See Counter.t.sol for more

function setUp() public {
    // creates the pool manager, test tokens, and other utility routers
    HookTest.initHookTestEnv();

    // Deploy the hook to an address with the correct flags
    uint160 flags = uint160(
        Hooks.BEFORE_SWAP_FLAG | Hooks.AFTER_SWAP_FLAG | Hooks.BEFORE_MODIFY_POSITION_FLAG
            | Hooks.AFTER_MODIFY_POSITION_FLAG
    );
    (address hookAddress, bytes32 salt) =
        HookMiner.find(address(this), flags, 0, type(Counter).creationCode, abi.encode(address(manager)));
    counter = new Counter{salt: salt}(IPoolManager(address(manager)));
    require(address(counter) == hookAddress, "CounterTest: hook address mismatch");

    // Create the pool
    poolKey = PoolKey(Currency.wrap(address(token0)), Currency.wrap(address(token1)), 3000, 60, IHooks(counter));
    manager.initialize(poolKey, SQRT_RATIO_1_1, ZERO_BYTES);

    // Provide liquidity to the pool (full range)
    modifyPositionRouter.modifyPosition(
        poolKey, IPoolManager.ModifyPositionParams(TickMath.minUsableTick(60), TickMath.maxUsableTick(60), 10 ether)
    );
}

function testCounterHooks() public {
    assertEq(counter.beforeSwapCount(poolId), 0);
    assertEq(counter.afterSwapCount(poolId), 0);

    // Perform a test swap //
    int256 amount = 100;
    bool zeroForOne = true;
    swap(poolKey, amount, zeroForOne);
    // ------------------- //

    assertEq(counter.beforeSwapCount(poolId), 1);
    assertEq(counter.afterSwapCount(poolId), 1);
}

Troubleshooting

Permission Denied

When installing dependencies with forge install, Github may throw a Permission Denied error

This is typically caused by missing Github SSH keys, and can be resolved by following the steps here or adding the keys to your ssh-agent, if you have already uploaded SSH keys link

Hook deployment failures

Hook deployment failures are typically caused by incorrect flags or salt mining

  1. Verify the flags are in agreement:
    • getHookCalls() returns the correct flags
    • flags provided to HookMiner.find(...)
    • In obscure cases where you're deploying multiple hooks (with the same flags), try setting seed=1000 for HookMiner.find
  2. Verify salt mining is correct:
    • In forge test: the deployer for: new Hook{salt: salt}(...) and HookMiner.find(deployer, ...) are the same.

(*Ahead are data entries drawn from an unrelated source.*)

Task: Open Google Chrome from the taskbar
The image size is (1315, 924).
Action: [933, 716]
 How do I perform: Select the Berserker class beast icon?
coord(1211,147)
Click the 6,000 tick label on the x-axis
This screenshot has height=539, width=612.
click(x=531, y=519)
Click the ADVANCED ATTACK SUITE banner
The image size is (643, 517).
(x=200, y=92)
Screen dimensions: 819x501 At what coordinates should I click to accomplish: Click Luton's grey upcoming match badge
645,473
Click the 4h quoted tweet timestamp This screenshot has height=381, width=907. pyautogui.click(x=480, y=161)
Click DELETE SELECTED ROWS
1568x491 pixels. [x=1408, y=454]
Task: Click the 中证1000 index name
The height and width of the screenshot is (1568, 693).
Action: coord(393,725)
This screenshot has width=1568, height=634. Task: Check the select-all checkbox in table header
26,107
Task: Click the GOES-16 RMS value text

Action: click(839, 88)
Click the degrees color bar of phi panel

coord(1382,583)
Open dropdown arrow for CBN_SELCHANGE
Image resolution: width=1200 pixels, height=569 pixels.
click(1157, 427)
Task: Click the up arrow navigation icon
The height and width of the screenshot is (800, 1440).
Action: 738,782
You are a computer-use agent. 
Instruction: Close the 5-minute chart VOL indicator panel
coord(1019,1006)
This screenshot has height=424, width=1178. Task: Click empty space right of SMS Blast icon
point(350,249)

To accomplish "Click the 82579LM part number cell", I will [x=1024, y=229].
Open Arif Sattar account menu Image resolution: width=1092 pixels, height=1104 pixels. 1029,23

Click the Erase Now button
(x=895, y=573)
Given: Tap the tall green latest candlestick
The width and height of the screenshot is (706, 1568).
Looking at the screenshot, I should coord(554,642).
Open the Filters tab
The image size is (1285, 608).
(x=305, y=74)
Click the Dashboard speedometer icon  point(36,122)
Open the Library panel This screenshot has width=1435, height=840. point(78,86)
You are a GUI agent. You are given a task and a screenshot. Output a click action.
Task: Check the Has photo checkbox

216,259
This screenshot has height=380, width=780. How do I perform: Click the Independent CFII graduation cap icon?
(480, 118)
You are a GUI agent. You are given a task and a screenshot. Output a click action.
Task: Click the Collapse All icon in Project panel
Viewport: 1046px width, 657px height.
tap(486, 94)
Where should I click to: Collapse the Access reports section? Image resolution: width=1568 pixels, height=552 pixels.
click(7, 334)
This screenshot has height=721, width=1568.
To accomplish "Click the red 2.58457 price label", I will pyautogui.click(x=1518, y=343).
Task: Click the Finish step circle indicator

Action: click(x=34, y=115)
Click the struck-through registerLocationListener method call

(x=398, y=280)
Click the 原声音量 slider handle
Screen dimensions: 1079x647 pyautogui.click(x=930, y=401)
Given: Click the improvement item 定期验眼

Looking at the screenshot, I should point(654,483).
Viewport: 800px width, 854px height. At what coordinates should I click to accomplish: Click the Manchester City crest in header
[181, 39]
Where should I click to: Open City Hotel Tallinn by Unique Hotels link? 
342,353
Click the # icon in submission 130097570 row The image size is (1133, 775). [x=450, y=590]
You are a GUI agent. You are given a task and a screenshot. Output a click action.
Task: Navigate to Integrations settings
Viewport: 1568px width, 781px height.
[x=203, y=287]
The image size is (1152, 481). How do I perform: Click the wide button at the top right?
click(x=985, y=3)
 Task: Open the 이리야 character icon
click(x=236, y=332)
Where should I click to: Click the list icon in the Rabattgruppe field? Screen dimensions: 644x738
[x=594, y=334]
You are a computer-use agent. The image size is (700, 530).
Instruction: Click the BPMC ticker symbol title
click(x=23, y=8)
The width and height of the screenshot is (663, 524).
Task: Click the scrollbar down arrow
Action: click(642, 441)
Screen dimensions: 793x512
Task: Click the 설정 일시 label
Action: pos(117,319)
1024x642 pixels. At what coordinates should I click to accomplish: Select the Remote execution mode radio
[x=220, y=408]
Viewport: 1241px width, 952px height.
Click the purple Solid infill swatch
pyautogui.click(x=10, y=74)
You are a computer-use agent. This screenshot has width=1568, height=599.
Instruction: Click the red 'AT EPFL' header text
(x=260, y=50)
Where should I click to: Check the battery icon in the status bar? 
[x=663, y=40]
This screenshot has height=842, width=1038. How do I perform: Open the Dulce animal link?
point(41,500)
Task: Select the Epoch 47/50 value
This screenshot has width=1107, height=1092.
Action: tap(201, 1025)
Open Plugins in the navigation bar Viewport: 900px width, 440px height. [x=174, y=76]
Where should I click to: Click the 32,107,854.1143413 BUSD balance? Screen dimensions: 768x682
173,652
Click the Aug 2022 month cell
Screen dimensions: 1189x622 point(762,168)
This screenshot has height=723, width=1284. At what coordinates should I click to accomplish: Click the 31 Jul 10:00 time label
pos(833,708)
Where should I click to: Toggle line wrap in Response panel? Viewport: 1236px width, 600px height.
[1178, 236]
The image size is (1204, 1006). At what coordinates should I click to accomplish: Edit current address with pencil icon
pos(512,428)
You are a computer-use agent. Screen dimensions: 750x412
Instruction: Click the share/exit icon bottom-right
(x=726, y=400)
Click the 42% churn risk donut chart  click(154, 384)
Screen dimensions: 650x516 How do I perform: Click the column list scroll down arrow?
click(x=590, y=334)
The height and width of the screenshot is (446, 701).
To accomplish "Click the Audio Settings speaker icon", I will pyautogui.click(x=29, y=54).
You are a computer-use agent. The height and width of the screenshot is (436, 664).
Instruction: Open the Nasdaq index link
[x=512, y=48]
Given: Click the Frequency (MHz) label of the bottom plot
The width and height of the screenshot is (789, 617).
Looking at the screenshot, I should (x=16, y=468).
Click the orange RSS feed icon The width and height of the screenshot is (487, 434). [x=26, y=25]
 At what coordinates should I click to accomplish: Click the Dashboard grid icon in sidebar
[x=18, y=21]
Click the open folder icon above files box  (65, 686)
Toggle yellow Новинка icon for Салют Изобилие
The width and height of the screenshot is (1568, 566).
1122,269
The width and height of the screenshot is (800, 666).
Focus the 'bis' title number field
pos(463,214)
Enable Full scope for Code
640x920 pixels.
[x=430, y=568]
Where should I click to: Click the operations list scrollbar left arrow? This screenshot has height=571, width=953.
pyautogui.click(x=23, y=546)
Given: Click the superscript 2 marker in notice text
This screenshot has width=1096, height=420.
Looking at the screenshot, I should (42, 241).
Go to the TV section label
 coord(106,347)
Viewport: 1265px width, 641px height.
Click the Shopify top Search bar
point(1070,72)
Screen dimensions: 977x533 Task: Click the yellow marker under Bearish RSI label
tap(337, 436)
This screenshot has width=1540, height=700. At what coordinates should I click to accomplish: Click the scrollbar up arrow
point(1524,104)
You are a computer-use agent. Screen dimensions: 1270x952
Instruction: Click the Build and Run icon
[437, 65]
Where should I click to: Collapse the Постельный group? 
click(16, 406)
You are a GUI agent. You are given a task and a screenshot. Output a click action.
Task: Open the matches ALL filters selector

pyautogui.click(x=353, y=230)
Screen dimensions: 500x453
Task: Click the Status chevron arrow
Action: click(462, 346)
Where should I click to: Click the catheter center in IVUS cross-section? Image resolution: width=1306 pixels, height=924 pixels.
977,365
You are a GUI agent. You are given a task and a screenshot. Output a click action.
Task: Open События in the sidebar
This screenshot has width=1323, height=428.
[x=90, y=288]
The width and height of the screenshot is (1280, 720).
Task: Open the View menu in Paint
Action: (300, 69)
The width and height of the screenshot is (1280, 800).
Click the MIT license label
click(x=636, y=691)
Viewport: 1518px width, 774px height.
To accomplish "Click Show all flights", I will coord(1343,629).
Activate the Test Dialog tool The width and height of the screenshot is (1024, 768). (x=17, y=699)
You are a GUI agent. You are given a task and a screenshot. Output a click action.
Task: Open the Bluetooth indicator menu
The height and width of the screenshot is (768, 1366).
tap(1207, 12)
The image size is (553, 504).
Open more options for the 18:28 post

This will be address(this) if not using vm.prank. If using vm.prank, the deployer will be the pranking address
    • In forge script: the deployer must be the CREATE2 Proxy: 0x4e59b44847b379578588920cA78FbF26c0B4956C
      • If anvil does not have the CREATE2 deployer, your foundry may be out of date. You can update it with foundryup

Conclusion and Future

Hopefully with this guide, your hook development journey is smooth! The possibilities are intentionally open-ended and ambigious, and the template should let you focus on the hook implementation without getting in the way.

Even if v4-template is not for you, and you prefer rolling-your-own environment, the template offers examples of the Hook development process:

Feedback and contributions are always welcome. For now, the template will strive to stay up to date with the latest v4 changes. And as new best-practices arise, expect the template to reflect and enshrine these patterns!